[Dataset excerpts]
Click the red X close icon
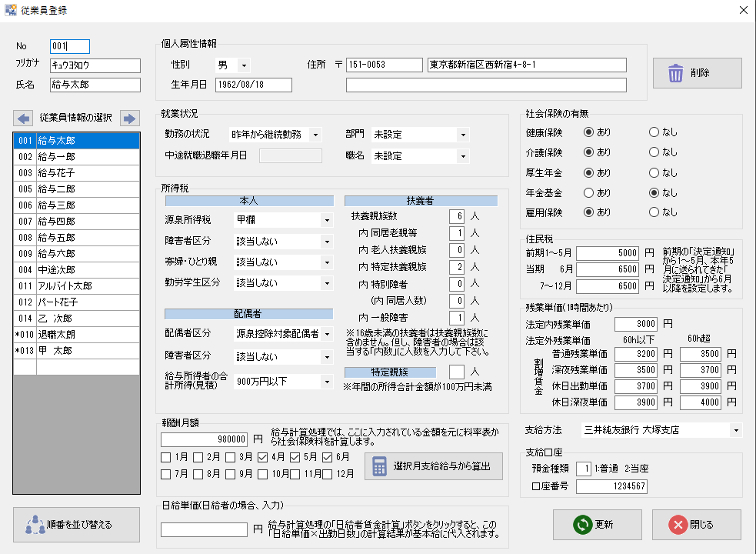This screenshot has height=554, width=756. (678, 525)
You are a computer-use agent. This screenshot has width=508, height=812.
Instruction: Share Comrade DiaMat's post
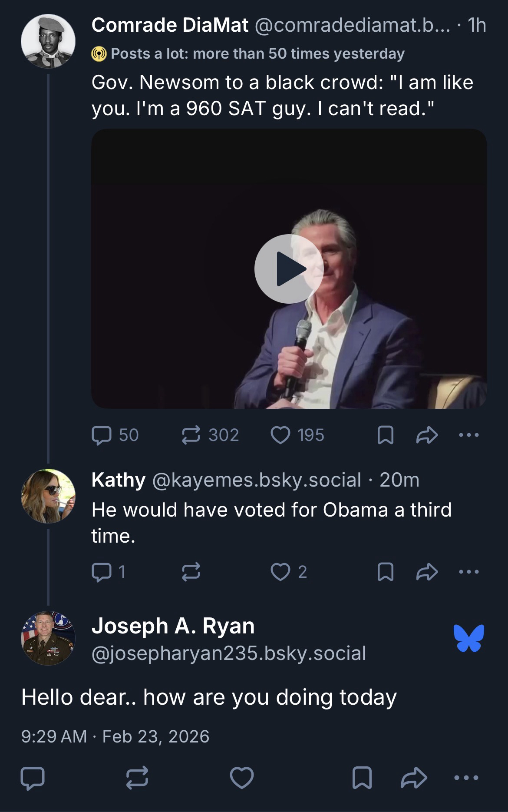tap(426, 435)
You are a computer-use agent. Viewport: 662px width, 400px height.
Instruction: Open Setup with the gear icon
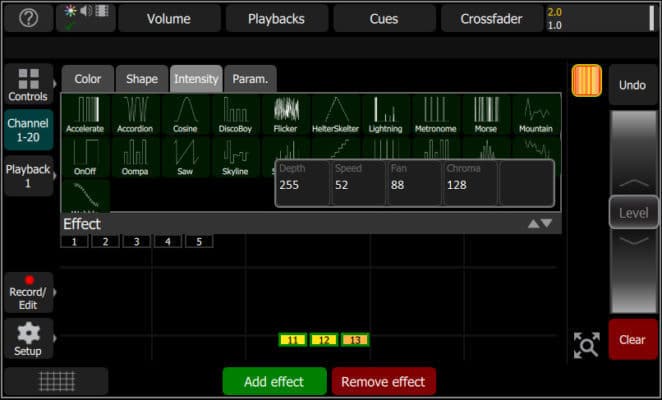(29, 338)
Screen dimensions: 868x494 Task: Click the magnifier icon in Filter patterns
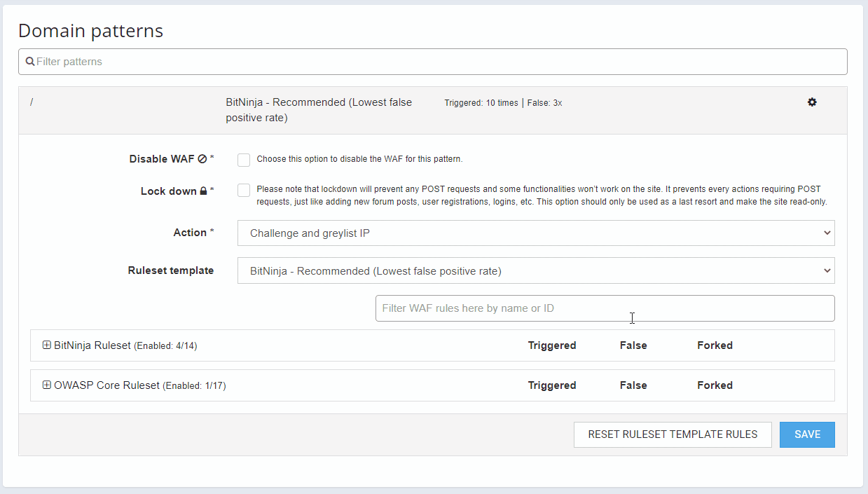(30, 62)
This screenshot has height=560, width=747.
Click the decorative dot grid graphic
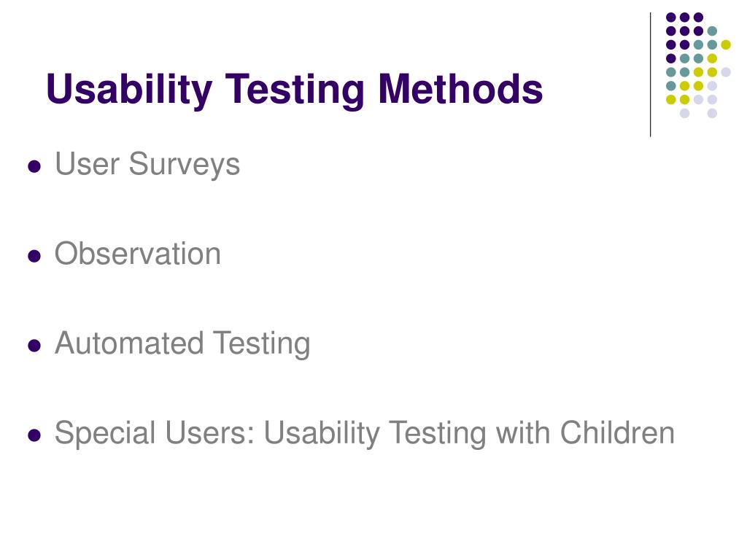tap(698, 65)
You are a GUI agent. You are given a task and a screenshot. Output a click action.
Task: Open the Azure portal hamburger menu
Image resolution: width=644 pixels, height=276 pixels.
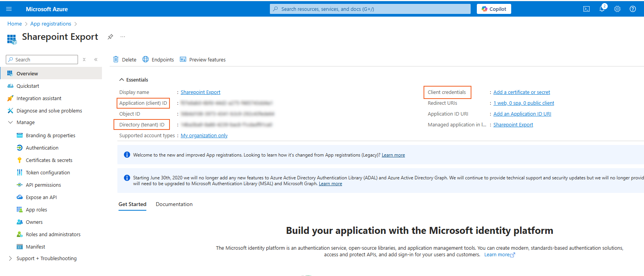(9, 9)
[/Dataset excerpts]
[Dataset excerpts]
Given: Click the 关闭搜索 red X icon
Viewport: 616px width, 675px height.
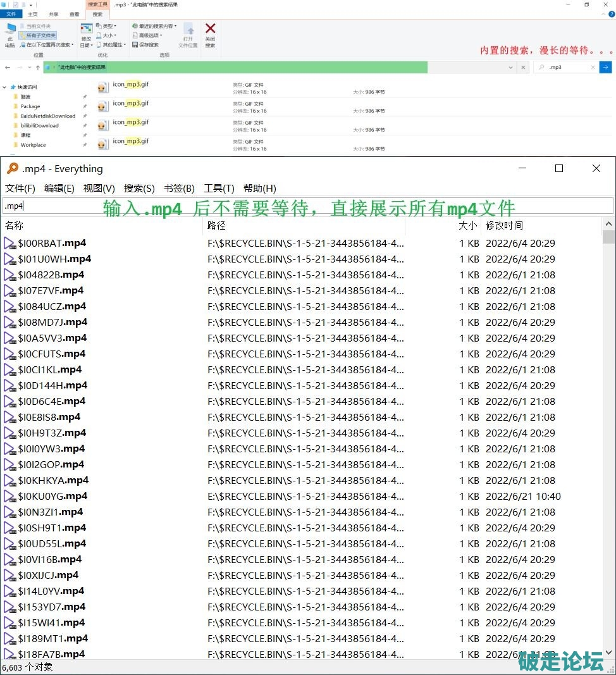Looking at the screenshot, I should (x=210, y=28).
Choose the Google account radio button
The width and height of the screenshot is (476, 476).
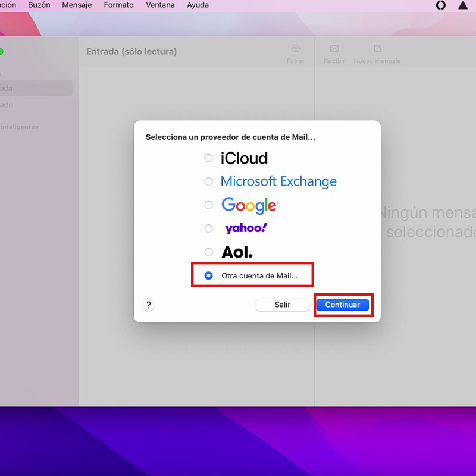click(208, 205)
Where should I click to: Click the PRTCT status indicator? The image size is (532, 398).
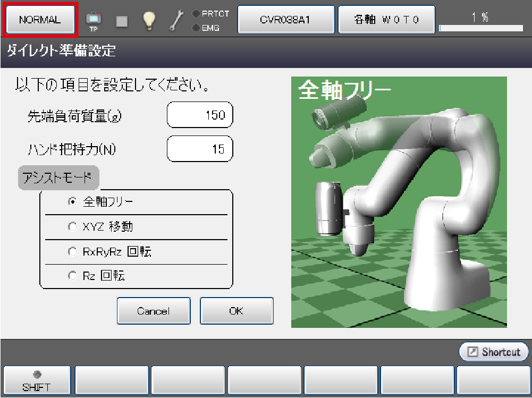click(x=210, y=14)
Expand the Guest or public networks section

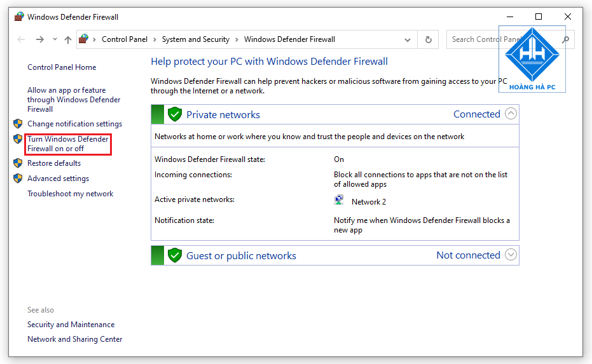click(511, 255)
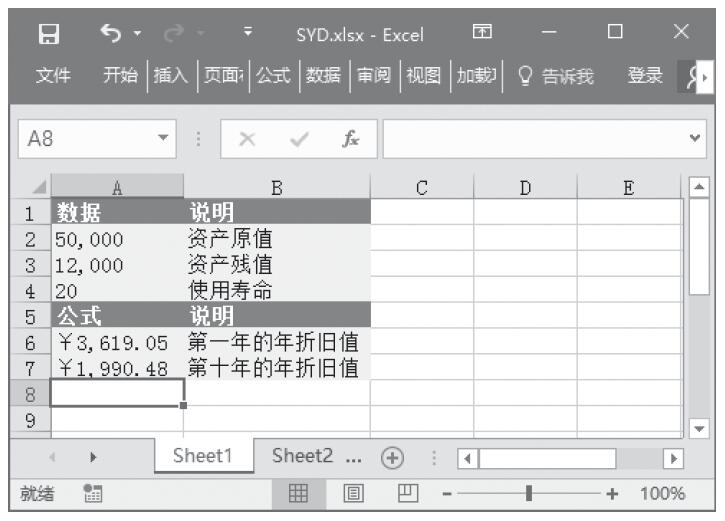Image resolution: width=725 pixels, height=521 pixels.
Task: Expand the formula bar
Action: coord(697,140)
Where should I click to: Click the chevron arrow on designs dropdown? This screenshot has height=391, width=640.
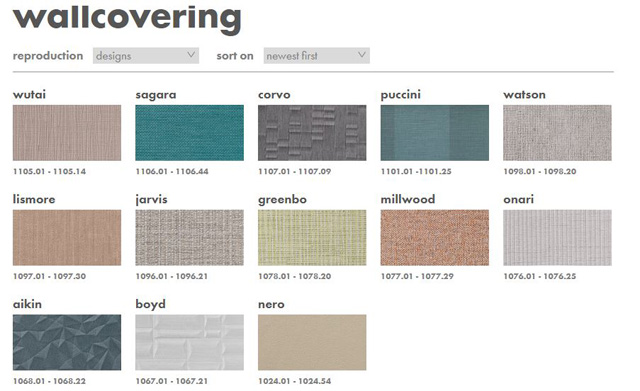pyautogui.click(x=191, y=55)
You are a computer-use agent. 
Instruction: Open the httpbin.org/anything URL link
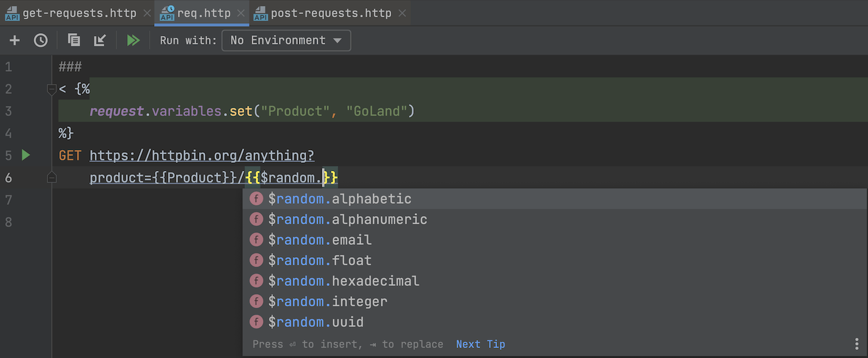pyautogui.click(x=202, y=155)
[/Dataset excerpts]
▸ What is needed
Write out word for word the lines above that run from the one with "Screen dimensions: 868x494" to the one with "You are a GUI". Include both end lines; exclude the images.

▸ Answer space
Screen dimensions: 868x494 Task: Click the magnifier icon in Filter patterns
(30, 62)
This screenshot has height=560, width=747.
Click the decorative dot grid graphic
tap(698, 65)
You are a GUI agent. You are given a task and a screenshot. Output a click action.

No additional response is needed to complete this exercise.